*Dataset entries*
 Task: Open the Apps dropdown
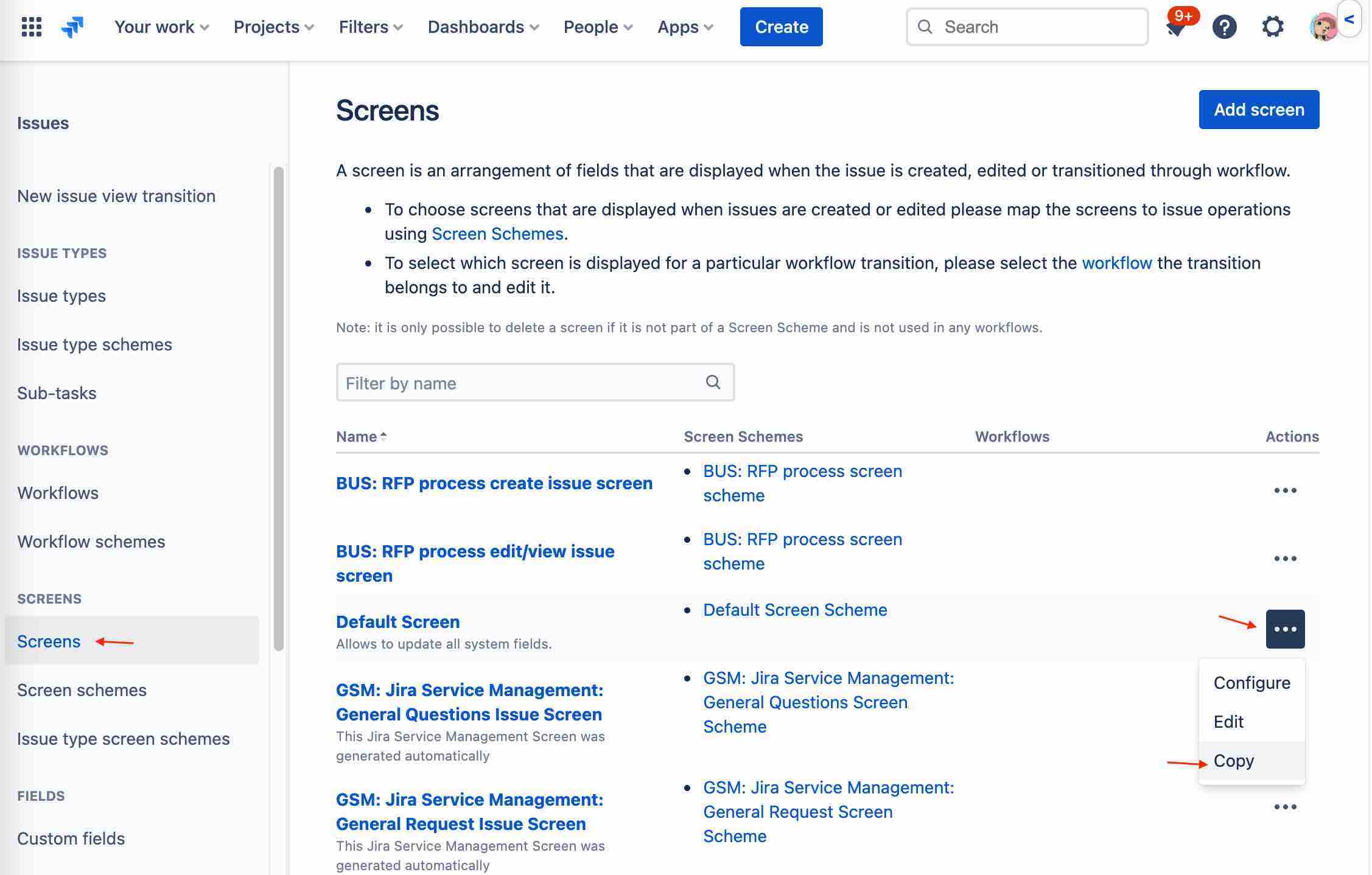pos(684,27)
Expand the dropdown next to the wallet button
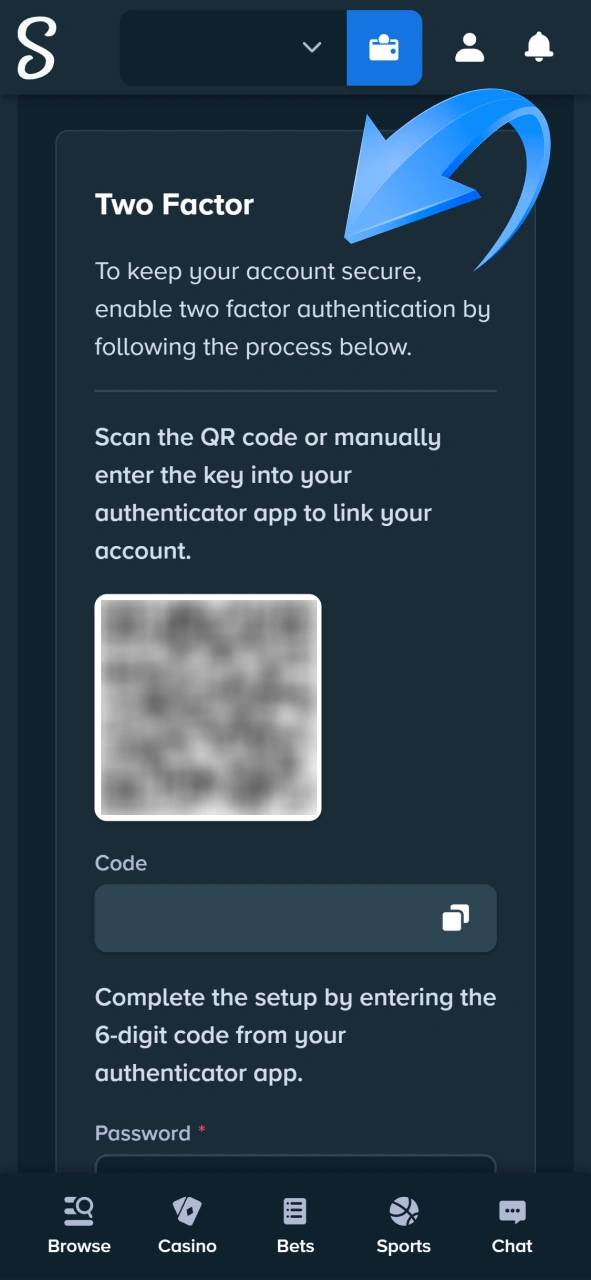Viewport: 591px width, 1280px height. (x=311, y=47)
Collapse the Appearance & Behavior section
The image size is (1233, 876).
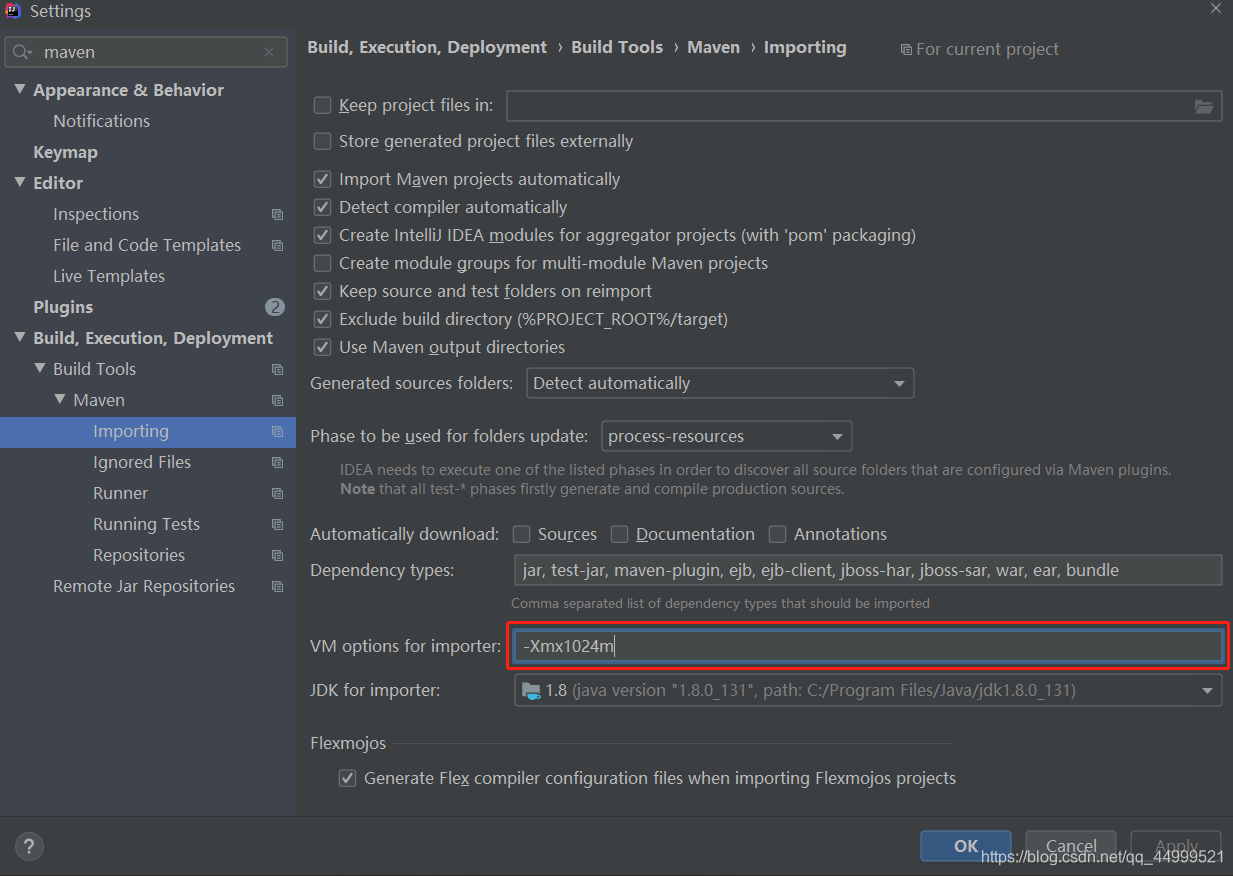click(x=20, y=90)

*TASK DIRECTIONS*
Leave out the images and copy all remaining data word for word.

*ANSWER SECTION*
 Task: Open the Apps dropdown
pos(684,27)
Expand the dropdown next to the wallet button
Viewport: 591px width, 1280px height. (x=311, y=47)
Collapse the Appearance & Behavior section
The image size is (1233, 876).
click(x=20, y=90)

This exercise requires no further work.